> [WHAT TO DO]:
a) Answer these questions using the passage on the Delphi study:
(i) Which two earlier works does the study depart from regarding consensus in the Resources category?
(ii) What percentage did the only consensus statement in the Resources category reach?
(iii) Which two things does the conclusion call much more prominent than in the literature?
b) In the passage on the Delphi study, turn the paragraph beginning "The results of the study show" into a short bulleted list that keeps its main facts.
c) Carry on the passage on the Delphi study about climate action and cocreation from its last sentence.

> [TEXT FOR ANALYSIS]:
^^^^^^^^^^^^^^^^

Visualization of the key findings of the Delphi study and their relevance with regard to climate action and cocreation

In deviation from Brush et al. (2020) and Drahota et al. (2016), notably, little consensus was achieved in relation to statements in the Resources category. This might be explained by the only statement that actually achieved consensus in this category: “Solutions to the climate challenge are quite numerous and diverse. The means to put them into practice vary greatly among the sectors concerned” (86%). While climate change adaptation and mitigation without financial resources was considered rather ambitious/unlikely, there is strong potential and a clear opportunity to advance cocreative climate adaptation and mitigation throughout the EU and beyond. As one panel member stated: “With creativity it would be possible to find innovative solutions, but without financial resources, most of them probably won't be developed.”

Conclusion

The results of the study show how community-academic partnerships may be structured and designed to ensure that all stakeholders are fully involved and positive contributions to climate change adaptation and mitigation can actually be made. Overall, the results confirm existing findings on the success factors for community-academic partnerships and are also applicable to partnerships concerned with climate change adaptation and mitigation. However, the relevance of hands on-activities (supporting horizontality between all stakeholders) and supportive tools (such as apps or a mapping system to make certain issues visible and tangible for local stakeholders) is much more prominent than in the literature.

^^^^^^^^^^^^^^^^

> [DATASET EXCERPTS]:
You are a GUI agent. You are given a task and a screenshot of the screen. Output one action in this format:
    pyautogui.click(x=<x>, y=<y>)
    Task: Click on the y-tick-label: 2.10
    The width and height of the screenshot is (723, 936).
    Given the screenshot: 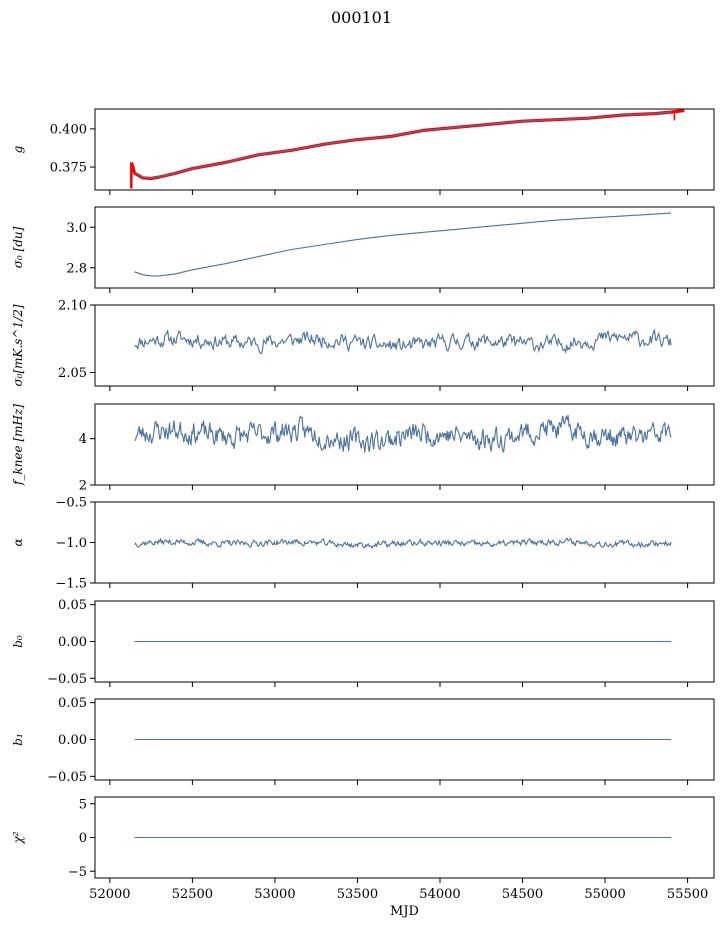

^^^^^^^^^^^^^^^^

> [RESPONSES BY TASK]:
a)
(i) Brush et al. (2020) and Drahota et al. (2016).
(ii) 86%.
(iii) Hands-on activities (supporting horizontality between all stakeholders) and supportive tools (such as apps or a mapping system to make certain issues visible and tangible for local stakeholders).

b)
- The results show how community-academic partnerships may be structured and designed so that all stakeholders are fully involved and can make positive contributions to climate change adaptation and mitigation.
- They confirm existing findings on the success factors for community-academic partnerships.
- These findings also apply to partnerships concerned with climate change adaptation and mitigation.
- Hands-on activities that support horizontality between all stakeholders are much more prominent than in the literature.
- Supportive tools, such as apps or a mapping system that make issues visible and tangible for local stakeholders, are also much more prominent than in the literature.

c)
Thus, to move forward in effective community-academic partnerships on climate change mitigation and adaptation, this research revealed that, besides a thoughtful communication strategy, activities in which community members and academics work side-by-side need to be included. This supports an equal partnership and cooperation at eye level. In addition, the complexity of climate change issues and the existing different perceptions of them have to be addressed and reflected within the working process of the partnership ensuring a common knowledge base. For this, the state of the art digital tools and visualization techniques should be taken into account. Finally, the results of the Delphi study revealed that a conscious negotiation process on the common understanding of success, effectiveness, efficiency, and institutionalization is crucial to facilitate the community-academic partnership.

Further research should analyze more closely whether the results can be generalized to other world regions (Lang, et al., 2012). Follow-up studies with experts from countries outside Europe are therefore required, as are evaluation studies that follow community-academic partnerships on climate change adaptation and mitigation over a longer period of time.